A political crisis of longstanding duration has been brought to the world’s attention by the actions of a competitor at the recently concluded Olympic Games. Marathon runner Feyisa Lilesa’s gesture of raising his arms aloft in the form of a cross as he was about to confirm his silver-medal position was a politically-motivated one intended to highlight the plight of the Oromo people of Ethiopia who vehemently claim to be perpetually marginalised by the country’s central government. The Oromo also claim to be the primary victims of an escalating crackdown on public dissent. But while the Ethiopian government strenuously contests the facts and figures behind each repeated claim by local human rights groups and international non-governmental organisations of mass incarcerations, torture and extra-judicial killings, the picture emerges of a nation perennially at struggle in the quest towards achieving a genuine democracy and the rule of law. Whatever the merits of the arguments positing the clash of ethnic interests, ideological fractiousness and contestation of social policy, Ethiopia’s political history is one that is replete with episodes of ethnic or ideologically-motivated dissent which have typically been met by violent counter-reactions on the part of those wielding the levers of central power; whether by its overthrown monarchy or by its military and civilian successors. The iron-fisted approach to managing the affairs of state adopted by successive Ethiopian governments has always been predicated on the idea of preserving a multi-ethnic polity seemingly at any cost, much to the extent that the critics of the present administration accuse it of being insensitive to the genuine grievances of its citizens and of being unable to appropriately distinguish between protest and insurrection. This heavy-handed approach, some commentators contend risks plunging Ethiopia into a serious ethnic-based conflict that would not only mirror the violent transformations in its own recent history but which may also undertake the devastating features of conflicts as have occurred in neighbouring Sudan and Somalia and even Rwanda.

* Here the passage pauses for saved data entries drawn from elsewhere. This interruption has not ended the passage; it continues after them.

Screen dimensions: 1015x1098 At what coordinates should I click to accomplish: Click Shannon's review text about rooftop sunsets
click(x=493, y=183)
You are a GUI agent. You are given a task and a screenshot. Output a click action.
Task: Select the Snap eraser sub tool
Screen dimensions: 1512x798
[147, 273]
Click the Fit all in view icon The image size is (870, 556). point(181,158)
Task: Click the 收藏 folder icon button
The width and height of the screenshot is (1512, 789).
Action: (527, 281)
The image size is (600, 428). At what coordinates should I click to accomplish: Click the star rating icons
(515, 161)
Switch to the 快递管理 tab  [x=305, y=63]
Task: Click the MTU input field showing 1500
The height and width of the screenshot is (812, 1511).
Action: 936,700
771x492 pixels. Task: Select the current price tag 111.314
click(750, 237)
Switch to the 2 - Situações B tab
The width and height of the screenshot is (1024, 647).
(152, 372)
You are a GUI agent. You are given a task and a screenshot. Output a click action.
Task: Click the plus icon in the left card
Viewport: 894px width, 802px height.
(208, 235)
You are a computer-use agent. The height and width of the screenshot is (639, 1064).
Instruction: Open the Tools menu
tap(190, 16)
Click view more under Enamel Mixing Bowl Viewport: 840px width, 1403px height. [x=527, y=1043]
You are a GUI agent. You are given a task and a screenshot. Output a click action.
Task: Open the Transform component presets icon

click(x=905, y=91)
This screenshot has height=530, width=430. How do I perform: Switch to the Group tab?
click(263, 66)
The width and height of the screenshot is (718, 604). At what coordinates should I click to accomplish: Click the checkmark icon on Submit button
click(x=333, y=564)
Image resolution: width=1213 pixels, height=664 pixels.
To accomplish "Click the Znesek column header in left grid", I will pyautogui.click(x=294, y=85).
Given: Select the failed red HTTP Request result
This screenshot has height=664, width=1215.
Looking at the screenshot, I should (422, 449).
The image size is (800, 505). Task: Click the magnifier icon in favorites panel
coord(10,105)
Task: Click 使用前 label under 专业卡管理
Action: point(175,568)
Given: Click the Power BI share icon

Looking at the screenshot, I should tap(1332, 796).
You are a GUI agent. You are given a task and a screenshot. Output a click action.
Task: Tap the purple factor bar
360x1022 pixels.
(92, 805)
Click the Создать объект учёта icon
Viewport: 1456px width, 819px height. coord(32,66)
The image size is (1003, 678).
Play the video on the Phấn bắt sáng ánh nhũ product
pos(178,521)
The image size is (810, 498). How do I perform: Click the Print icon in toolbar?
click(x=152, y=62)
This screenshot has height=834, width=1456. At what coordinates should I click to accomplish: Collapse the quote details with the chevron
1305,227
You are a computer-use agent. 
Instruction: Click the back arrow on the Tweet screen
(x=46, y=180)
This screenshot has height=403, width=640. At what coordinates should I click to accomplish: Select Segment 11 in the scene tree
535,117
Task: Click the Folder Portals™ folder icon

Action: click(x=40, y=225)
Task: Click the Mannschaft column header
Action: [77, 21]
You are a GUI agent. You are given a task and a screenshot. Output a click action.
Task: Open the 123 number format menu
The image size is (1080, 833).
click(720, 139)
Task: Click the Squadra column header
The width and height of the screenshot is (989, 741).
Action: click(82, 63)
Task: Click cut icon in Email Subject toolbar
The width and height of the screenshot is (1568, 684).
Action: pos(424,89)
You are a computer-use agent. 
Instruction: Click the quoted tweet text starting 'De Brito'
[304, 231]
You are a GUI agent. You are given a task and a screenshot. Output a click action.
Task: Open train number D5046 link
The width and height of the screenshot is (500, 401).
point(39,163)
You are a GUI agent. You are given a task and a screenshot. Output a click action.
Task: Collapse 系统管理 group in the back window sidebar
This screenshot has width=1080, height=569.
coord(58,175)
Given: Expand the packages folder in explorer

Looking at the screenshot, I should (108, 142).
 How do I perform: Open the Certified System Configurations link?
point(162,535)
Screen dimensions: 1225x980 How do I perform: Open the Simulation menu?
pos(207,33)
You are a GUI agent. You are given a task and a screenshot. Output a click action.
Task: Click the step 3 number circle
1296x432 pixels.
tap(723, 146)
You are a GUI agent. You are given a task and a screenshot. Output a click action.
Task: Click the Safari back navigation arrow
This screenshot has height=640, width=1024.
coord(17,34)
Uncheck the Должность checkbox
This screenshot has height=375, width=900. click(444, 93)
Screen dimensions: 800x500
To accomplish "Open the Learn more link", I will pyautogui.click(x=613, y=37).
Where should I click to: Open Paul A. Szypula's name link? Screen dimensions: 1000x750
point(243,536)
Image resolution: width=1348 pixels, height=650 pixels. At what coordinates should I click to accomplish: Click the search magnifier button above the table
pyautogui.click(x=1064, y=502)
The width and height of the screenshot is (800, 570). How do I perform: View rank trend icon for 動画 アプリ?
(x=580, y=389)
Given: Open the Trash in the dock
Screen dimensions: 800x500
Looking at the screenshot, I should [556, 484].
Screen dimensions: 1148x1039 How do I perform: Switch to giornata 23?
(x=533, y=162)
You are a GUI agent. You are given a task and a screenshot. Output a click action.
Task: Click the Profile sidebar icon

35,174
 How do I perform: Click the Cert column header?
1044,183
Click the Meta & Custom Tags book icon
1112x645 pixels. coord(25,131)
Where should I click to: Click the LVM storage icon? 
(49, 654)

When Ethiopian rebels succeeded in overthrowing the hardline Marxist regime of Mengistu Haile Mariam in 1991, the succeeding political framework, that of a federation of nine ethnically-based states, was hailed as a model for the African continent. The constitution granted autonomy to the constituent parts of the country and included a clause providing for the right to secede. The apparent success of this system, apart from the separation of Eritrea, was according to Meles Zenawi, evidence of “the successful management of our diversity.”
Zenawi, the leader of the Tigrean People’s Liberation Front (TPLF) which defeated Mengistu’s forces, had been speaking as prime minister twenty years later. Under his leadership, Ethiopia’s marked development of infrastructure was accompanied by official data indicating consistent annual economic growth. A poverty assessment provided by the World Bank in 2011 found that poverty had fallen in the country from 44 percent in 2000 to 30 percent in 2011. The report also stated that average household health, education, and living standards had improved over the same period of time. The regime received a boost in July of 2015 when on a state visit US President Barack Obama had repeatedly referred to the “democratically elected” government of Ethiopia.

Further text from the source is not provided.